Comme il le raconte dans un livre intitulé FBI : fausses bouteilles investigation (Michel Lafon), Laurent Ponsot surveille l’appartement californien du faussaire, suit toutes ses allées et venues. Il retrouve alors les fournisseurs où l’escroc achète bouchons, cire, étiquettes… «J’avais bien affaire à un as de la dissimulation», se souvient-il. Mais le vigneron n’a pas le pouvoir de perquisitionner. Il est bloqué. Jusqu’en 2009 en tout cas. Laurent Ponsot est alors contacté par le FBI : lui aussi enquête sur le faussaire et découvre que le Bourguignon est déjà sur ses traces. Le Bureau lui demande donc de partager ses découvertes.

Le 8 mars 2012, le FBI pénètre dans l’appartement du contrefacteur. Dans une sorte de «cave magique», dit-il, s’entassent des centaines de bouteilles, des milliers d’étiquettes falsifiées et de multiples recettes, comme celle, par exemple, pour fabriquer un Château Mouton Rothschild 1945 : «Une demi-bouteille de Pichon Longueville 1988, un quart de bordeaux oxydé et un quart de vin californien». «On n’avait jamais vu autant de bouteilles falsifiées. Il devait y en avoir 20 000, dont 500 de mon domaine».

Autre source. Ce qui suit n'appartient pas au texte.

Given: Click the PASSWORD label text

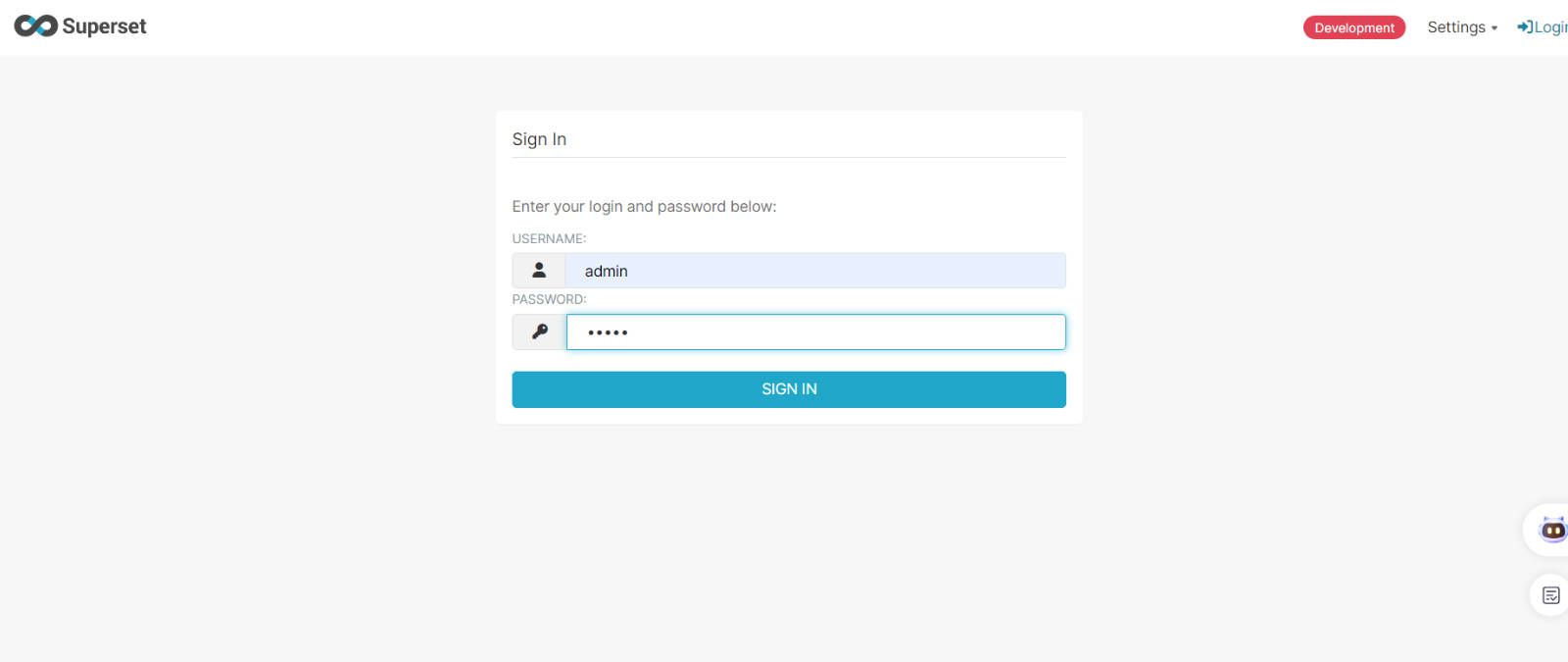Looking at the screenshot, I should pyautogui.click(x=549, y=299).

Après un procès, fin 2013, l’Indonésien est condamné à dix ans de prison et à payer 28,5 millions de dollars aux vignerons lésés. Laurent Ponsot est, quant à lui, fait «agent honoraire du FBI». Rudy Kurniawan est sorti de prison en 2020. Mais, «dix jours après sa libération, j’ai su qu’il était au bar du Mandarin Oriental à Singapour», très célèbre hôtel de luxe, dit Laurent Ponsot, pour qui il «reste à l’affût». En effet, l’Indonésien «posséderait encore des millions à Hong Kong», accuse-t-il. «Il se remet en selle.» La traque n’est apparemment pas finie.